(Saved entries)
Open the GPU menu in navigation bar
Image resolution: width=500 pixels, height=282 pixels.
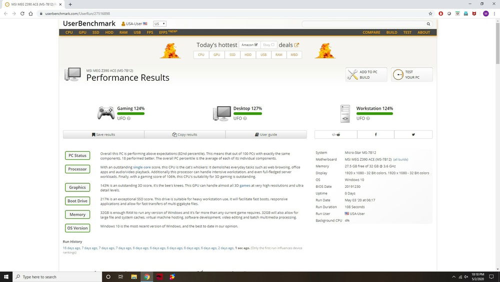click(x=83, y=33)
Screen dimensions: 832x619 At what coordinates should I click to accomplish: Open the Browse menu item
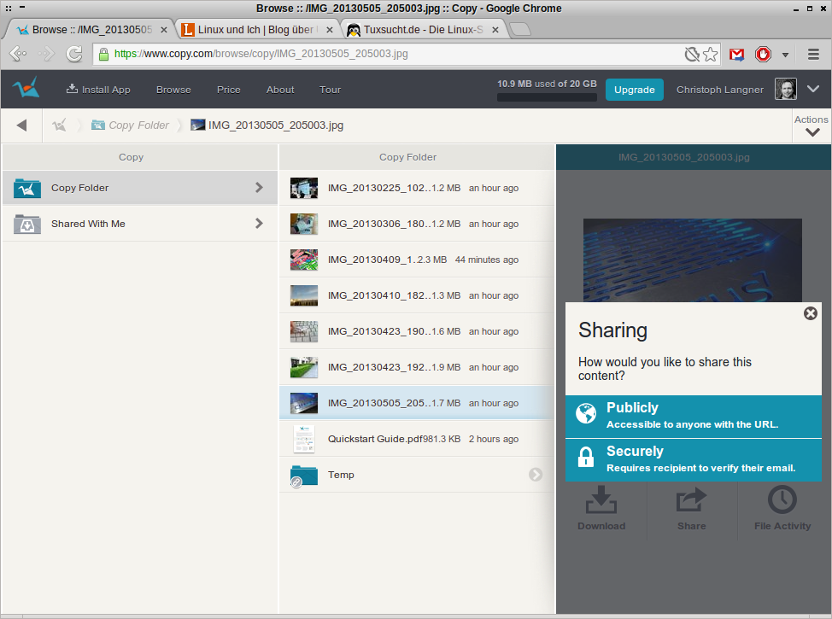point(173,90)
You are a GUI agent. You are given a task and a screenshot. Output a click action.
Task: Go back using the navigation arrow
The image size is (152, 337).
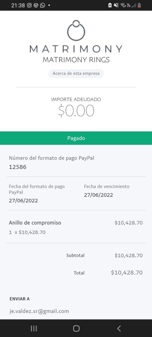(x=119, y=328)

__WHAT YOU WILL DO__
Transcribe the whole of the data exactly, minus any pictures.

__ANSWER FOR THE TASK__
Open the GPU menu in navigation bar
Image resolution: width=500 pixels, height=282 pixels.
click(x=83, y=33)
Screen dimensions: 832x619 At what coordinates should I click to accomplish: Open the Browse menu item
point(173,90)
You are a GUI agent. You are given a task and a screenshot. Output a click action.
Task: Go back using the navigation arrow
The image size is (152, 337).
(x=119, y=328)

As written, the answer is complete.